Catalysts that could shift this assessment would include a major terrorist attack on U.S. personnel or interests in Nigeria, a dramatic deterioration in U.S.-Nigeria relations, or evidence of a direct threat emanating from Nigerian government actors. Current reporting indicates Nigeria hosts approximately 1,000 U.S. military personnel in advisory and training roles, suggesting operational integration rather than adversarial positioning. Any material shift in this posture would likely surface in defence or state department announcements well before kinetic action.
Resolution is handled by the UMA optimistic oracle on Polygon. A proposer submits the outcome, a two-hour dispute window opens, and if no one stakes a counter-claim the payout is final. Contested outcomes escalate to UMA token-holder voting. Payouts clear in USDC to the winning side.
The mechanics for trading "U.S. strike on Nigeria by...?" are the same as any other PolyGram political event contract. Each YES share resolves to $1 if the event happens, or $0 if it doesn't. The current price between 0¢ and 100¢ is the market's probability estimate, set live by the order book.
$282K in lifetime turnover and $2K of resting liquidity puts this market in the above the median by volume for politics contracts on PolyGram. Order-book depth is thin — large orders may need to be split across the book or executed as limit orders.
Last 24 hours alone saw $23 in turnover, consistent with the market's lifetime daily-average pace.
The market has been open for 5 months — the price has had time to stabilise as new information arrived.
Higher-volume markets tend to have tighter spreads and faster price discovery — meaning the displayed YES/NO percentages are more likely to reflect the true crowd-implied probability rather than a single trader's directional view.

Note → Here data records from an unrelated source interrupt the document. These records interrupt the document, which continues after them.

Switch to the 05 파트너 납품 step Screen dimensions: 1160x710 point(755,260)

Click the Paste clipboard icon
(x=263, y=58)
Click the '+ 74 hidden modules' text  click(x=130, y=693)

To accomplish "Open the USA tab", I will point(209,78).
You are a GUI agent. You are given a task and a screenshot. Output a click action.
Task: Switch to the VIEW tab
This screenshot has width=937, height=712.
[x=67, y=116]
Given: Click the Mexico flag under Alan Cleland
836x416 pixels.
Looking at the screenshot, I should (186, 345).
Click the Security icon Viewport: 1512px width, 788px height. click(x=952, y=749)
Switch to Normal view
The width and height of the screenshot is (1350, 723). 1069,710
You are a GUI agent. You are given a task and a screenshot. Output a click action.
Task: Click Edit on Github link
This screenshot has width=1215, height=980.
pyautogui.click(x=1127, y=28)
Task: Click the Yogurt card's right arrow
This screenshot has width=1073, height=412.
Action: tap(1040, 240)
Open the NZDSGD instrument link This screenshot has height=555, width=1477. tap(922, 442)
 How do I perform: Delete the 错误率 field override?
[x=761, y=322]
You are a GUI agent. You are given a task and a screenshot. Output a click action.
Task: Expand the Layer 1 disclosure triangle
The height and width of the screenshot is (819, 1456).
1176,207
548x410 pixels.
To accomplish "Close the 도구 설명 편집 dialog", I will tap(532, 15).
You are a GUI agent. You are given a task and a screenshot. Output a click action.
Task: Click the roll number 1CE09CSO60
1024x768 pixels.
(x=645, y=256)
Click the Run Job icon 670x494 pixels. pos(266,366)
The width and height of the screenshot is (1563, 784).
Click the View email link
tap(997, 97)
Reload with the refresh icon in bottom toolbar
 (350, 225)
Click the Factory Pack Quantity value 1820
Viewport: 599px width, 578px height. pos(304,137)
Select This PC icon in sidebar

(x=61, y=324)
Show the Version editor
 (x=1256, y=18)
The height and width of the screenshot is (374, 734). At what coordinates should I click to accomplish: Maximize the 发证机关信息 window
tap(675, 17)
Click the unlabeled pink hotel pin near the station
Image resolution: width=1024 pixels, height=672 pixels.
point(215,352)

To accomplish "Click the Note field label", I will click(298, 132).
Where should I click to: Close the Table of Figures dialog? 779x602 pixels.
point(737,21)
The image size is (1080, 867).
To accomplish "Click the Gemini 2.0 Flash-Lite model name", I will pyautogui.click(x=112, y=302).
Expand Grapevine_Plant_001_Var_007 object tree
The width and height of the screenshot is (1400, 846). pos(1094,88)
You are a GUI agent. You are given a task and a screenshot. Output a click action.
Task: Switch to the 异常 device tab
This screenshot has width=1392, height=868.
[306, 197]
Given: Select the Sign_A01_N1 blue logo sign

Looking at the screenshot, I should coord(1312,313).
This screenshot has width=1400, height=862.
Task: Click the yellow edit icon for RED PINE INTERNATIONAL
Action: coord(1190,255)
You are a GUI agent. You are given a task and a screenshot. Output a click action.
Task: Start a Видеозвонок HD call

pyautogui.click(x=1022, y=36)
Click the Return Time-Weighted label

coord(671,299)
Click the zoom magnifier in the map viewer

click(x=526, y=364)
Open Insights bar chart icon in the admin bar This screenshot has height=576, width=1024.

Resolution is handled by the UMA optimistic oracle on Polygon. A proposer submits the outcome, a 2-hour dispute window opens, and if uncontested the payout is final. Contested outcomes escalate to UMA token holders.
This prediction market is scheduled to close on 30 June 2026. After the resolving event occurs, settlement typically clears within 24 hours once the UMA optimistic oracle confirms the outcome. All payouts are in USDC on the Polygon network.
To trade on this prediction market, create a free PolyGram account at polygram.ink, deposit USDC via Polygon, and place a YES or NO order on the outcome you believe in. You can learn more on our how-it-works page. Your maximum loss is limited to your stake — there is no leverage or margin.
When the outcome is determined, winning YES shares pay out $1.00 each in USDC, while losing shares pay $0. Settlement is handled by the UMA optimistic oracle on Polygon — a proposer submits the result, a two-hour dispute window opens, and if uncontested, payouts are distributed automatically. You can withdraw your winnings to any Polygon wallet.
Prediction-market positions can lose 100% of staked capital. Outcomes are uncertain by definition — historical accuracy of crowd-implied probabilities is high in aggregate but not for any single market. PolyGram does not provide investment advice. Trade only with capital you can afford to lose.
Regulatory status varies by jurisdiction. Germany, the United States, and most EU countries treat Polymarket-style event contracts under one of three frameworks: financial derivative, gambling product, or unregulated novel asset. Consult local counsel before trading.